Jacob McLoughlin is a first-year history student at King’s. His interests include foreign and defence policy, particularly in light of the recent circumstances of Britain’s withdrawal from the European Union. Alongside this, he follows parliamentary politics and party-related developments.
It’s odd: the reaction King’s students have when I tell them that I am a Conservative is more or less identical to how members of the Cambridge University Conservative Association (CUCA) react when I tell them that I study at King’s. In both cases, it is a kind of uneasy and begrudging acceptance, an “I see”, followed by moving swiftly on. For anyone who is unaware, King’s College has a reputation as being rather left wing – which, I might add, is embodied by the presence of the flag of the Soviet Union in the bar. These reactions are more amusing than anything else, but they do provide an insight into the kind of ideological and political tribalism that is coming to define politics today. This trend is present not just at Cambridge, but throughout Britain. Whilst my experience is harmless, the polarisation can be far more dangerous than most people realise.
At the most recent event hosted by King’s Politics, entitled ‘Does Trump Have a Point?’ (which was held before the election), Lord Monckton made reference to a “political monoculture” which existed amongst Britain’s young people. Whilst hyperbolic, the claim does contain at root a grain of truth. That is not to say that political life in Cambridge, or Britain as a whole, is dominated by one sole point of view – at one level, even CUCA and its events are proof of that. Although the idea of being one of a small group of ‘freethinkers’ within a community of conformists appeals to my romantic sensibilities, I know that this is just that: I am quite clearly not part of some kind of persecuted minority, nor a political dissident fighting against left-wing ideological hegemony. Discussion of this belies the real issue, one that has significant ramifications for how different groups view both themselves and others.

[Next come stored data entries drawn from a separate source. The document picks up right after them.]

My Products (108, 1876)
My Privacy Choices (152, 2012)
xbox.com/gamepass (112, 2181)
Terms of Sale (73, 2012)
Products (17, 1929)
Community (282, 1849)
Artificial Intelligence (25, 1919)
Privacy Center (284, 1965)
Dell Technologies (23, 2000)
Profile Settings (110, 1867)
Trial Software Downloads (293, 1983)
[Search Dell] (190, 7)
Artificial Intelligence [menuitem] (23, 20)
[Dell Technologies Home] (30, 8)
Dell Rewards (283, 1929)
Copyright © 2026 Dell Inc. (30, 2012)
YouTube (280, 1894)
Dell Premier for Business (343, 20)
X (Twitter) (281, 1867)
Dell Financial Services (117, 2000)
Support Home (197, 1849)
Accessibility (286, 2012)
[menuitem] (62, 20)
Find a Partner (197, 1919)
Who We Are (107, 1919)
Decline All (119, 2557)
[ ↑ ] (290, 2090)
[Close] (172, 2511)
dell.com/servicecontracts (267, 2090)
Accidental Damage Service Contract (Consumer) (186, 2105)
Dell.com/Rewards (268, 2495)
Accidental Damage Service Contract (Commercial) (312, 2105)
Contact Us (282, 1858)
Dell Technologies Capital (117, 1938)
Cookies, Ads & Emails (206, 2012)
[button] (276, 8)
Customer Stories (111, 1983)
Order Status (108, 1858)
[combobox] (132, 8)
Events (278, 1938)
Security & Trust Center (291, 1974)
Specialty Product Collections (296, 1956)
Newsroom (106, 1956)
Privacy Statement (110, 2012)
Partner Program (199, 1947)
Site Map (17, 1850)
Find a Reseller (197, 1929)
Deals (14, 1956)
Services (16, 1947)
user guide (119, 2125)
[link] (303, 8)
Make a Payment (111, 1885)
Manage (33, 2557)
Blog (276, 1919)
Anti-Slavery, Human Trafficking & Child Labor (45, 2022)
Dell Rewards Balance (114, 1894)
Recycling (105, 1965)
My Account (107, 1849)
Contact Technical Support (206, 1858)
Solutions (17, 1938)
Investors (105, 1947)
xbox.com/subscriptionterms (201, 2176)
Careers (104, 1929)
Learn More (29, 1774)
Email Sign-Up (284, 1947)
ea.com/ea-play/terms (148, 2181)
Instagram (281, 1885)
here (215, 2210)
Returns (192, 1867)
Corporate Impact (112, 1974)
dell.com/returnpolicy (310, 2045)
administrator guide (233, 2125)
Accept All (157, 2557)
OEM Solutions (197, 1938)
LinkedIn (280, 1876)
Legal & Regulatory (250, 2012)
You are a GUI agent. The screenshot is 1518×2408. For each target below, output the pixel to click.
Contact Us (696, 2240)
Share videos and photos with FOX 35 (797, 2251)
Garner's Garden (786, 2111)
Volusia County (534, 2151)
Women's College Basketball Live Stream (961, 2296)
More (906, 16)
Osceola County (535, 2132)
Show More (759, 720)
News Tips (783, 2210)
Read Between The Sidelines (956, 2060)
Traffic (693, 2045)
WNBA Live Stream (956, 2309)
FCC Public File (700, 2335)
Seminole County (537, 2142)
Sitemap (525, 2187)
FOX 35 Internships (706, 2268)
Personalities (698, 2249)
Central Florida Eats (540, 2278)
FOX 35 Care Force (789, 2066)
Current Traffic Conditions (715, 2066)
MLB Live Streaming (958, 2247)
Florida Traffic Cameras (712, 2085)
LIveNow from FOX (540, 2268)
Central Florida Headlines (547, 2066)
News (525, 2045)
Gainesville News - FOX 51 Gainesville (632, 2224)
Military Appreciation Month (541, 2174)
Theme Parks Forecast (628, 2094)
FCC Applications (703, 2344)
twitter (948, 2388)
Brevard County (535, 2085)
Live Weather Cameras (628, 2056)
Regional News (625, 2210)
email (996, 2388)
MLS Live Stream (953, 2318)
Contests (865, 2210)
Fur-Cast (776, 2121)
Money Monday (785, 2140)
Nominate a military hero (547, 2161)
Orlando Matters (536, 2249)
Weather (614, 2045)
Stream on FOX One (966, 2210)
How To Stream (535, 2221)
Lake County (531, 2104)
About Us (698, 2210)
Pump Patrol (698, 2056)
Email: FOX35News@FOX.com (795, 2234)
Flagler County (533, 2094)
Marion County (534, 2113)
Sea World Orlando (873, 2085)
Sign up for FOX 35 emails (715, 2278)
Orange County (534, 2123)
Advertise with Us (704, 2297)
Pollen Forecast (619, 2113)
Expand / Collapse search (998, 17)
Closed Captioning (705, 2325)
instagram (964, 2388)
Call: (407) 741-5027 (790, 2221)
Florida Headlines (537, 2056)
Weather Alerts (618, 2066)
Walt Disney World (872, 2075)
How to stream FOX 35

Earlier this week, I attended a meeting of the Cambridge Marxists; a friend of mine was speaking, and I thought it rude not to support him (worry not, for I wore tweed to indicate my true sympathies). Something which struck me on that occasion, and which was emphasised by the CUCA event I attended a few days later, is how many of these groups for student politics can simply become echo chambers. At the Marxist society, words like ‘bourgeois’, ‘comrade’, and ‘proletariat’ were used in general conversation – there was the assumption that everyone present held the same worldview. Likewise, CUCA events always have an inherent ‘Tory-ness’, a kind of esotericism in terms of ideology and general atmosphere. This characteristic is not an inherently negative one: everybody wants to socialise with the likeminded, and so it is natural that people gather together in politically homogenous groups. Plus, any kind of political campaigning would be impossible if the group contained a great deal of dissenters. There is, however, a crucial caveat to this: we should never forget that there are people who hold opinions other than our own, and they are entitled to do so.
I have my own opinions about issues: there is a right way and a wrong way of thinking about things, and I invariably believe that I am correct (as do we all). Yet, that does not mean that anybody who disagrees with me should be marginalised, or that their opinion is somehow worth less than mine. Yes, I may think that they are wrong, but they must clearly hold that view for a reason: from their point of view, I am wrong.
That is the great merit of our liberal democracy: that people are allowed to think and believe what they want. For this very reason, the kind of tribalism described above is dangerous. Too often it becomes easy to fall into thinking that other people do not deserve to hold the opinions they do. As soon as one begins to think of oneself either as some kind of ideological victim or as a monopolist of objective political truth, one loses sight of the range of views that exist. It should be clear that society and democracy are healthier with this variation than without it.
When members of CUCA and of King’s ask me whether I would have preferred to go elsewhere, my honest reply is ‘no’. Although I am ‘surrounded by lefties’, I still get on with everybody and it seems that, at times, the kind of polarisation I have described is more for show. Although people have different political viewpoints, it is often the case that they are trying solve the same problems. Being surrounded by people of a different point of view may at first seem daunting, but over the past term I have come to appreciate that it helps me to remember that different ideas exist and have worth.
I am beginning to like being “the Tory at King’s”.